6. Gas turbine arrangement (01 , 21 ) according to claim 5, further comprising

- a ammonia vaporizer (13) having a vaporizer fluid passage and a vaporizer ammonia passage, wherein the vaporizer ammonia passage is connected at an vaporizer ammonia input with the source (14) of ammonia and at an vaporizer ammonia output with the exchanger ammonia input of the ammonia passage.
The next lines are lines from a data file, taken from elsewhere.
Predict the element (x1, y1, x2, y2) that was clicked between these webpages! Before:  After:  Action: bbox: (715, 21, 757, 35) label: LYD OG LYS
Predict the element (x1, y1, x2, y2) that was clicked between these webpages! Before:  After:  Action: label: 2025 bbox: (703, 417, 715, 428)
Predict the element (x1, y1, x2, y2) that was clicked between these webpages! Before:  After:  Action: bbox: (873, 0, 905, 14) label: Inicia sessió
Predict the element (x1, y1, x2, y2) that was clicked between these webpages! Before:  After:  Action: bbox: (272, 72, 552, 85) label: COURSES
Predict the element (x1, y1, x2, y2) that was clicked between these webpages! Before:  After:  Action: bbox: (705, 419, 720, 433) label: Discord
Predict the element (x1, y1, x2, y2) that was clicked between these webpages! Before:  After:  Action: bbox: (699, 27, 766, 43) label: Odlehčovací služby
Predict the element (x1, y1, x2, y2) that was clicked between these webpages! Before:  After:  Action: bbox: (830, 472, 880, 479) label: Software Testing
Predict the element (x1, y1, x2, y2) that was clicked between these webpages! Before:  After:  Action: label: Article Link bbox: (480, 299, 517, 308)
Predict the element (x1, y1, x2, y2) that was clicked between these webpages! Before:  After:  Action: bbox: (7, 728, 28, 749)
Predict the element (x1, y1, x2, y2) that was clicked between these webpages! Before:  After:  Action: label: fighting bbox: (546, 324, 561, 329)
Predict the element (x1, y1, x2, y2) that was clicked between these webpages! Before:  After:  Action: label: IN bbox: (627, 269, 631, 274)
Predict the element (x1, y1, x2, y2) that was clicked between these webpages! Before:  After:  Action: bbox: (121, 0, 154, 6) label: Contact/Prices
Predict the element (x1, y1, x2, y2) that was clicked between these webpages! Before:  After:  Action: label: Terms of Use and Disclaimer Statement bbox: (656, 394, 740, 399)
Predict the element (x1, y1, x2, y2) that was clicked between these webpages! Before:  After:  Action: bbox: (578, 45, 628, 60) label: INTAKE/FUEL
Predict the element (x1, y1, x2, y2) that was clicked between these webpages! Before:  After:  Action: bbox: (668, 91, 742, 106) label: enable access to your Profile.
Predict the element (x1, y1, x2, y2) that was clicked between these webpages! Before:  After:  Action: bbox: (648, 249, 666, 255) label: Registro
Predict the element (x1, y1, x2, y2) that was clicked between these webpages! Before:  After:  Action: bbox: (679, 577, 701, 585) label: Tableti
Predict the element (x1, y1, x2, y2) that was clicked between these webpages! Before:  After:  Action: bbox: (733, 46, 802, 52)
7. Method to operate a gas turbine arrangement (01 , 21 ) having a gas turbine arrangement (01 , 21 ) according one of the forgoing claims,

- wherein at least a share of the compressed air and gaseous fuel are supplied to the combustor (03) and burned and exhaust gas is supplied from the combustor (03) to the high-pressure expansion turbine (04);

- wherein the exhaust gas is supplied from the high-pressure expansion turbine (04) to the at least one ammonia cracker (11 , 11a, 11 b, 11c);

- wherein ammonia is supplied to the cracker ammonia inlet of the ammonia cracker (11 , 11a, 11 b, 11c) and cracked within the cracker reaction channel and a mixture of hydrogen and nitrogen is supplied as gaseous fuel from the cracker fuel outlet to the combustor (03);

- wherein the exhaust gas is supplied from the ammonia cracker (11 , 11a, 11 b, 11 c) to the low-pressure expansion turbine (05).

8. Method according claim 7, wherein additional heat is introduced in the ammonia cracker (11 b, 11c) by a heater (15).

9. Method according claim 7 or 8, wherein ammonia is supplied form a source (14) of ammonia to the fuel heat exchanger (12) and guided through the exchanger ammonia passage and from the fuel heat exchanger to the ammonia cracker (11 , 11 a, 11 b, 11c); wherein the cracked gaseous fuel is guided from the cracker fuel outlet to the fuel heat exchanger (12) and through the exchanger fuel passage and from the fuel heat exchanger (12) to the combustor (03).

10. Method according to one of the claims 7 to 9, wherein a share of the cracked gaseous fuel is extracted from the fuel piping and supplied to the heater (15) and burned within the ammonia cracker (11 b, 11 c).

11. Method according to one of the claims 7 to 10, wherein a share of the cracked gaseous fuel is supplied externally of the gas turbine arrangement (01 ).